Ricostruzione: enucleato il mioma, si passa alla fase di ricostruzione della parete. Il numero degli strati di sutura dipende dalla profondità della breccia isterotomica, che a sua volta è collegata alle dimensioni e alla sede del mioma (sottosieroso/intramurale/sottomucoso). Lo scopo fondamentale è quello di assicurare una solida cicatrizzazione della parete uterina, indispensabile per una buona evoluzione di eventuali successive gravidanze: a tal fine, si deve accuratamente evitare di lasciare spazi morti ove possano raccogliersi ematomi, che a loro volta potrebbero dare esito a “loci minoris resistentiae” della cicatrice definitiva. Eventuali bocche vascolari di entità significativa, peraltro rare se la dissezione è stata condotta correttamente, è opportuno vengano clampate e legate separatamente. Se durante l’asportazione del mioma si è verificata l’apertura della cavità uterina, il primo strato di sutura viene eseguito a punti staccati, con filo riassorbibile sottile, a livello sottomucoso, accostando i lembi endometriali senza trapassarli. Per la sutura del miometrio si utilizza sempre materiale riassorbibile, in uno più strati, in continua o a punti staccati. In quest’ultimo caso, un utile accorgimento può essere rappresentato dal posizionare i punti senza stringerli per evitare di ridurre la piena accessibilità alla profondità della breccia isterotmica, annodandoli poi tutti alla fine dello strato.  I lembi del perimetrio vengono accostati con una sutura introflettente, in continua o a punti staccati, in monofilamento riassorbibile. In caso di apertura della cavità endometriale, sono suggeriti il posizionamento intrauterino di un catetere di Foley e la somministrazione postoperatoria di una terapia sequenziale estroprogestinica per 2 o 3 cicli nell’intento di evitare la formazione di sinechie. Il tasso di recidive a 5 anni è del 30% circa anche nei casi in cui si è riusciti a rimuovere tutti i fibromi.

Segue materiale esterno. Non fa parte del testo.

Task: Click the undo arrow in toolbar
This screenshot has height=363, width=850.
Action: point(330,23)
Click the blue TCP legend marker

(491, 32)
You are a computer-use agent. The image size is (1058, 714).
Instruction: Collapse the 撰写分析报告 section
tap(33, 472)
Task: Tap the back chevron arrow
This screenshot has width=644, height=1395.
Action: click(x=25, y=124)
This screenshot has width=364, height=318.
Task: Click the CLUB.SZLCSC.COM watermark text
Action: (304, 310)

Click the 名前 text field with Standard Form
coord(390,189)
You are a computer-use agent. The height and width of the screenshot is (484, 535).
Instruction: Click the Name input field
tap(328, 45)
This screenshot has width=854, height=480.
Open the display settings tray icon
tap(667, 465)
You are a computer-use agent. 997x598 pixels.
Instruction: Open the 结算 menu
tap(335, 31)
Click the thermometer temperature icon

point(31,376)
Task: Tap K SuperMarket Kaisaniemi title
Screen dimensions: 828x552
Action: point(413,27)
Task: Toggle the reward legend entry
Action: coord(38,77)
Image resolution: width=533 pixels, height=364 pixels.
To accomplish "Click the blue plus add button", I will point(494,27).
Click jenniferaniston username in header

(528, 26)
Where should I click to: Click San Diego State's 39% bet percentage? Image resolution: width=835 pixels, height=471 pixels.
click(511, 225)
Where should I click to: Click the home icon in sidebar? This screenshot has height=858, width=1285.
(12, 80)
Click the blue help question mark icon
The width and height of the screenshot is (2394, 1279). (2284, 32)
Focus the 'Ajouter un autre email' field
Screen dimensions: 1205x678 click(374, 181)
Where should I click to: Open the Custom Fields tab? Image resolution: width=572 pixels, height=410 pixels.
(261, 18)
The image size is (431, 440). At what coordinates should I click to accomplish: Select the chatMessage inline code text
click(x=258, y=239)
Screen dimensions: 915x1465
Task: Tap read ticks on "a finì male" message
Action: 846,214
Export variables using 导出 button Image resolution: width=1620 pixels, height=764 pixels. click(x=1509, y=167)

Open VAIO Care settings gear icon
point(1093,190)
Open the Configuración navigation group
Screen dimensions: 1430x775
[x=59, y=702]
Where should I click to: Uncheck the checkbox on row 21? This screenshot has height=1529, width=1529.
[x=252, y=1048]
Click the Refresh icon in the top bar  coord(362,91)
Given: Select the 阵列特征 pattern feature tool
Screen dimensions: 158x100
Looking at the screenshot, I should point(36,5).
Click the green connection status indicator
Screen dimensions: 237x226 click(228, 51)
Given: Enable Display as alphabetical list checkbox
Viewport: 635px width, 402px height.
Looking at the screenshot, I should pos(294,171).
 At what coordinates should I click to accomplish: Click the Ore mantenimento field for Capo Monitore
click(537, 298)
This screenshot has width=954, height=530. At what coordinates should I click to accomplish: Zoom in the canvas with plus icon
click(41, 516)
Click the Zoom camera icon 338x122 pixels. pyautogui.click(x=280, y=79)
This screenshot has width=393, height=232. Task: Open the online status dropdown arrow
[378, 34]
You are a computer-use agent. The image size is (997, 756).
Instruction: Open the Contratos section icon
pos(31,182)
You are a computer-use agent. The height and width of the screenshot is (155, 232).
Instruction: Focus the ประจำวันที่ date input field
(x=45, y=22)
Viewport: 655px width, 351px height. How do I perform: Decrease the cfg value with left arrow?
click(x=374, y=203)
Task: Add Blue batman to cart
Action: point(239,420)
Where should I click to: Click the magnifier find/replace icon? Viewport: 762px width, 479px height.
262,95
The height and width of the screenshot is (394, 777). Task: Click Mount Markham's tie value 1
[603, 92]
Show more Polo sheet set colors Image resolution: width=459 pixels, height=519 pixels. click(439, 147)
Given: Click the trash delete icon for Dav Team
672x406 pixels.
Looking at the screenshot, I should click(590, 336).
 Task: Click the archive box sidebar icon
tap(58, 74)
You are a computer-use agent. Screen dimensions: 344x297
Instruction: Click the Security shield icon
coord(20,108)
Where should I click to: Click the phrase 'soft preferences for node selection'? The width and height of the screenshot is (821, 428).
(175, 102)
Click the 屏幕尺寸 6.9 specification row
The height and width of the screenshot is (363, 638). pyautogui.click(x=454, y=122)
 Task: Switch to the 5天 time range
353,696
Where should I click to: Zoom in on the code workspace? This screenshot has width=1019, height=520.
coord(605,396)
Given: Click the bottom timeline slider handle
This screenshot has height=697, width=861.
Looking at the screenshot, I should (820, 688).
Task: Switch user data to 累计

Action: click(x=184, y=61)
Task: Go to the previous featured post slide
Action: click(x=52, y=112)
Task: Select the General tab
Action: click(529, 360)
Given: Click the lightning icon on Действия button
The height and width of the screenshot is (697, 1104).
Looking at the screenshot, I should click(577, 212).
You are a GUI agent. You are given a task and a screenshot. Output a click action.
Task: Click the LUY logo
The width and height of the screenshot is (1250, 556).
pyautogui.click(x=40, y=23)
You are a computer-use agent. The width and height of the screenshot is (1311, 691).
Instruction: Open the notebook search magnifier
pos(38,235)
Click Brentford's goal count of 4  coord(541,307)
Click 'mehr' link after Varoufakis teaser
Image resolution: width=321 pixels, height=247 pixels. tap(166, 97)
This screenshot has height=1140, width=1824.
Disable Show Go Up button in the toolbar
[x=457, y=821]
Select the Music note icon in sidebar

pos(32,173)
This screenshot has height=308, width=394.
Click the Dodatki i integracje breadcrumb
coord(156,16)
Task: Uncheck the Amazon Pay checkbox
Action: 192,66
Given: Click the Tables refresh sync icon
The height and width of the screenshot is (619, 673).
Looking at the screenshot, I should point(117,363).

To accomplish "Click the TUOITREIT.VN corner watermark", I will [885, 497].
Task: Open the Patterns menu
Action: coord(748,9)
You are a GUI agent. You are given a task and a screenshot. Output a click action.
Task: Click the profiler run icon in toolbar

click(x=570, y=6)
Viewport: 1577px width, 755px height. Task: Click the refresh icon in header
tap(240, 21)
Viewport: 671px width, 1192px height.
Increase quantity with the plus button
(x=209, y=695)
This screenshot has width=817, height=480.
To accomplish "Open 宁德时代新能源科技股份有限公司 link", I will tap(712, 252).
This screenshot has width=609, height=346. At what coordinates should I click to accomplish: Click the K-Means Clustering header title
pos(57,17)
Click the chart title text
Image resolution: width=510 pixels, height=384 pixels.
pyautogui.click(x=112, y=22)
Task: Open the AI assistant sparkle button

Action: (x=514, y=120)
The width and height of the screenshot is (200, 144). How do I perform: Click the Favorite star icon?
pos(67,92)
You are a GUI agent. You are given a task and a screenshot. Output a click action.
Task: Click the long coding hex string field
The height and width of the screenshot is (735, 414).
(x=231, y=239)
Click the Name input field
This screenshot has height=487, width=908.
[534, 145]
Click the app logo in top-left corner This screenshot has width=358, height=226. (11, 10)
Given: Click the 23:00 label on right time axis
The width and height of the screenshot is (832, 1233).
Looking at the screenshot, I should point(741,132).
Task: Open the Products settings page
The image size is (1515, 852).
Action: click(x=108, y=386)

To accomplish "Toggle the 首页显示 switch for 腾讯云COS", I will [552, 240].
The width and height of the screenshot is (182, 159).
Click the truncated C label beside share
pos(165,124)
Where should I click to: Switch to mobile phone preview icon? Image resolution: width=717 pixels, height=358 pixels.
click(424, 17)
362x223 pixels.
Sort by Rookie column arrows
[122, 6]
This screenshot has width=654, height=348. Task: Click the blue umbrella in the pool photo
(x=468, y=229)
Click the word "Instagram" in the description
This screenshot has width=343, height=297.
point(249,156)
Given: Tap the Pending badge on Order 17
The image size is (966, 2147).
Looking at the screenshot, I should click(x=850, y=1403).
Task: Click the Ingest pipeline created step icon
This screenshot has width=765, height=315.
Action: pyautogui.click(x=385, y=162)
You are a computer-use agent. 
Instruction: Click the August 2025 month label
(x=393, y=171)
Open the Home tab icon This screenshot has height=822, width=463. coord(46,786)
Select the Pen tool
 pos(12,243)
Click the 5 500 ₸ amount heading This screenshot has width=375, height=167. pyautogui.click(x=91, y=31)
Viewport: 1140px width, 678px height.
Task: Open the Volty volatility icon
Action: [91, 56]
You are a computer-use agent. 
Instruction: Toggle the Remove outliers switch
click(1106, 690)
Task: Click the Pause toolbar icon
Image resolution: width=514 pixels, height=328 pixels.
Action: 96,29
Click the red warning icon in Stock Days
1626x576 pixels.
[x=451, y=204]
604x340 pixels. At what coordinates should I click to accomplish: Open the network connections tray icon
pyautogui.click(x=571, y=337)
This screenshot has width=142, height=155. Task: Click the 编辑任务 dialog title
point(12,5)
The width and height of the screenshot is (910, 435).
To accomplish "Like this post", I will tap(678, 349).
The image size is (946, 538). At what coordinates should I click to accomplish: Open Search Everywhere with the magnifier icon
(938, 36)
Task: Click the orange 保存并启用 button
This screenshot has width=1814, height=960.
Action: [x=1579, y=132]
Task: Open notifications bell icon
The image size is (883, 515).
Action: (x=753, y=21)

3. Miolisi mediante elettrodo monopolare trancutanea o laparoscopica – determina necrosi coagulativa del mioma con riduzione del volume della lesione. La tecnica si effettua in sedazione generale con un ricovero di 48 ore. Un elettrodo a forma di ago è inseriti all’interno del mioma sotto guida ecografica o per via laparoscopica L’ago è connesso ad un generatore di corrente che emette delle onde a frequenza variabile inducenti all’interno del mioma una temperatura variabile tra 40 e 99 °C che porta alla necrosi coagulativa dello stesso. Il trattamento della lesione continua fino alla distruzione di circa il 90% del mioma con un meccanismo che autolimita la temperatura e il danno ai tessuti circostanti.    Controindicazioni: gravidanza in atto, sospetta neoplasia maligna ginecologica, infezioni uterine o annessiali in atto, coagulopatie (2,3).

4. Miolisi laparoscopica mediante Yag-laser per via laparoscopica 

5. HIFU (High Intensity Focused Ultrasound): è una procedura terapeutica ambulatoriale ad alta precisione che utilizza ultrasuoni ad elevata intensità che focalizzati  sulla massa determinano ipertermia localizzata (65-85 °C)  e necrosi del tessuto target. L’energia ottimale per la sonicazione viene stabilita per ciascun paziente determinando l’impostazione minima trovata per produrre bolle all’interno della lesione come osservato sull’ecografia B-mode in tempo reale.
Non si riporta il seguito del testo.